Foi uma necessidade e uma obra de caridade estabelecer naquela serra, ao tempo
deserta, uma Albergaria. Desta nasceu a actual freguesia e povoações
limítrofes. A Freita seria o Adamastor de granito para os viandantes.
Povoada
a serra, Albergaria ficou sendo o topónimo da inicial pouzada. Fácil e lógico
foi o acrescento «das Cabras», por que, animais dos meios pobres e escassos de
alimentação, seriam o único a fornecer de carne os moradores da terra. Os
currais de então estão ali ainda bem patentes e tirante uma ou outra casa com
geito de habitável, o resto, onde vive gente, se confunde com os currais daquele
animal daninho e rústico.
Os
tempos são agora outros para Albergaria: Já tem fácil acesso pelas estradas dos
beneméritos serviços da Administração Florestal, caminho aberto para a telha,
para o vidro, para o baton, paras as meias de Nylon, para o progresso, enfim.

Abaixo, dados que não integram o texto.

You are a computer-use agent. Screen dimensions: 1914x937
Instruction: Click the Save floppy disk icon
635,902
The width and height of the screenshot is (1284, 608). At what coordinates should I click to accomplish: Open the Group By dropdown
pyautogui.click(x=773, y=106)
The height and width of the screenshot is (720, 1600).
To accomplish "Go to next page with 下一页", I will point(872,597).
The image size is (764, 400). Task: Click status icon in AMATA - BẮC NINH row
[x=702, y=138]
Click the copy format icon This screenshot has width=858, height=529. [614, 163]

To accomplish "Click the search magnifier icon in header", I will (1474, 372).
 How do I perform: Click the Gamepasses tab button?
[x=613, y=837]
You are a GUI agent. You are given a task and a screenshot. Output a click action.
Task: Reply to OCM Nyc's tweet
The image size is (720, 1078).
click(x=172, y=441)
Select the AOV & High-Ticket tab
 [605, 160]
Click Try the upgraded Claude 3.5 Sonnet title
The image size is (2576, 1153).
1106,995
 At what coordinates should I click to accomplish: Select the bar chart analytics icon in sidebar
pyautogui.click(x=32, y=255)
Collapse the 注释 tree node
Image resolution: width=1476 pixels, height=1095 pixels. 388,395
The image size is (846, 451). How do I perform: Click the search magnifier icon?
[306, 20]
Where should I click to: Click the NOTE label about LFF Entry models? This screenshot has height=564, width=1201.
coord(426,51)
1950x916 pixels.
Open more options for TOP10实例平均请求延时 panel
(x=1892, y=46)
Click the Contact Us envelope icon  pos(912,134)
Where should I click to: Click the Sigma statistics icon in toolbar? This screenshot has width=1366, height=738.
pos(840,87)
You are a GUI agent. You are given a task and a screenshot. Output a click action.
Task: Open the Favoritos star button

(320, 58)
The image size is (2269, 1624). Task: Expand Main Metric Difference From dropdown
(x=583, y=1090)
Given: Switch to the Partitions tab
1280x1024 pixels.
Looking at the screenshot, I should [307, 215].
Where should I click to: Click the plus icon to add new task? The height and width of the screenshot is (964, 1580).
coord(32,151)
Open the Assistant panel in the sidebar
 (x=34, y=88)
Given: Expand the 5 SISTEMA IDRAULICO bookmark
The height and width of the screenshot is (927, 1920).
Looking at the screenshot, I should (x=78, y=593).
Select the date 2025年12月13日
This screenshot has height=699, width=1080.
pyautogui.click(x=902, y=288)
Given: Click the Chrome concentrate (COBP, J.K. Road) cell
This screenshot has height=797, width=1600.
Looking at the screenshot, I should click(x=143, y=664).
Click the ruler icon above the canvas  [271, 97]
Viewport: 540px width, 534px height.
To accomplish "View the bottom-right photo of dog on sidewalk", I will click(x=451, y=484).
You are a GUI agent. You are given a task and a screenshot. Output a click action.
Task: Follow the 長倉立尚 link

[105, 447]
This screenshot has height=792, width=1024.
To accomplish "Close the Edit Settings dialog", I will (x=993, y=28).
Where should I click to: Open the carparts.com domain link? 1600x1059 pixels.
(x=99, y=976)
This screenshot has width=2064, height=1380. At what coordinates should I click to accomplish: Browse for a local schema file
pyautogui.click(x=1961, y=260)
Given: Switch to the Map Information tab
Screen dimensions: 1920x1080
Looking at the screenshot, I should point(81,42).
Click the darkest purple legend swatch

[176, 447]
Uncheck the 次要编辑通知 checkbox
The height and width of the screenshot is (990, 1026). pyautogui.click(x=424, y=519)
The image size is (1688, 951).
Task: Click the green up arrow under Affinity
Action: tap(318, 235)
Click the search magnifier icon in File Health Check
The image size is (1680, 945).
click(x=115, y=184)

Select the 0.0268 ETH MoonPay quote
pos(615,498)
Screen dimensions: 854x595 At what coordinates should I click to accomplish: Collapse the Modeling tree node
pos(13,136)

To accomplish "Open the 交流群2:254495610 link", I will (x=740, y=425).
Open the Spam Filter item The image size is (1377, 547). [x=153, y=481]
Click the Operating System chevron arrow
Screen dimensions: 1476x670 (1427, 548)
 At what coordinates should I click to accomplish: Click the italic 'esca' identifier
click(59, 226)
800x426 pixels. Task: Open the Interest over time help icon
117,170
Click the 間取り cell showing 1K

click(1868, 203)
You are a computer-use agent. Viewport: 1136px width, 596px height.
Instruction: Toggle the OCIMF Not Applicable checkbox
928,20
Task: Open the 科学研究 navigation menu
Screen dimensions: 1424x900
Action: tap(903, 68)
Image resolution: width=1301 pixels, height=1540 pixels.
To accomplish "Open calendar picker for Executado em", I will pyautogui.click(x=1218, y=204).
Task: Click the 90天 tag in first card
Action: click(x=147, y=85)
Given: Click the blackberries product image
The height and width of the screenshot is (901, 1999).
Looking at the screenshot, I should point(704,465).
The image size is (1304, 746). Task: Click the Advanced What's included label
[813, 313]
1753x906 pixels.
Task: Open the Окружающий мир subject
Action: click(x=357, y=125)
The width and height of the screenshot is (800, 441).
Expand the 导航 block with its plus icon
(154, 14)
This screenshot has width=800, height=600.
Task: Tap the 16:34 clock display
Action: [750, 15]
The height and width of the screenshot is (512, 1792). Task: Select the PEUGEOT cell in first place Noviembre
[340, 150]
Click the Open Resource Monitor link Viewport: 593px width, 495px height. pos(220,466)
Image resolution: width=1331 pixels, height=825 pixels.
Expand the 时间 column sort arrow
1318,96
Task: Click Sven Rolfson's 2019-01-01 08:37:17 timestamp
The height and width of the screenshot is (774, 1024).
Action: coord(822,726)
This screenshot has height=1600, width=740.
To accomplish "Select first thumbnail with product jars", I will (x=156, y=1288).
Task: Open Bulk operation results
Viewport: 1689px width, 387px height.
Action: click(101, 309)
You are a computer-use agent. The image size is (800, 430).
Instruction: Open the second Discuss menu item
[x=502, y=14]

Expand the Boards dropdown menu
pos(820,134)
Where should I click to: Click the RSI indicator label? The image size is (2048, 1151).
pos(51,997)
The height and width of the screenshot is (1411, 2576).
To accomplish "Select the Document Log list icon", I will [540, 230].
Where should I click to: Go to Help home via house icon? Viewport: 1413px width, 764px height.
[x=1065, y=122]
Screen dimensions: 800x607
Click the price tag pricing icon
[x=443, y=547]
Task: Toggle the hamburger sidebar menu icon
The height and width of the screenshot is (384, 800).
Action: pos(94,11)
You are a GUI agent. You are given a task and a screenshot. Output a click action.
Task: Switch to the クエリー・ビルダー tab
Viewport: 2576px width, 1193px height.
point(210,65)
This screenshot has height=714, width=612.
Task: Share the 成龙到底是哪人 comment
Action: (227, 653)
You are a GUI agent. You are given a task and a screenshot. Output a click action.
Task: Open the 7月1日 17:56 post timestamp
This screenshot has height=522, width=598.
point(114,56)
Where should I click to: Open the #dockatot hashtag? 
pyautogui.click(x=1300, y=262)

Já os seus jóvens naturais frequentam o Liceu.
E
vejam agora o embaraço destes civilizados perante a pergunta duma camarada:
Donde é o menino? – de Albergaria das, das Cabras! – ??, de quê? das Cabras?
– Mas isso
é um curral!
Poupemos
aos seus naturais e até à harmonia gráfica dos topónimos do concelho, o nome de
Cabras, que nada tem de simpático, e de fácil remédio. Por que não há-de ficar
Albergaria apenas ou Albergaria da Serra, para os que gostam das coisas mais
arredondadas? Bem sei que há por esse país fóra topónimos patuscos: – Escalos
de Cima, Alguidares de Baixo, Currais, eu sei lá! Aqui é outra gente.
Também
na nossa freguesia de Espiunca houve uma povoação que mudou de nome por que o
primitivo não era dos mais sonoros e escorreitos. Foi Vila Viçosa.
Nada
custou a mudança. Façam as entidades oficiais o mesmo a Albergaria das Cabras.
É uma justiça. Seria até uma obra de caridade.»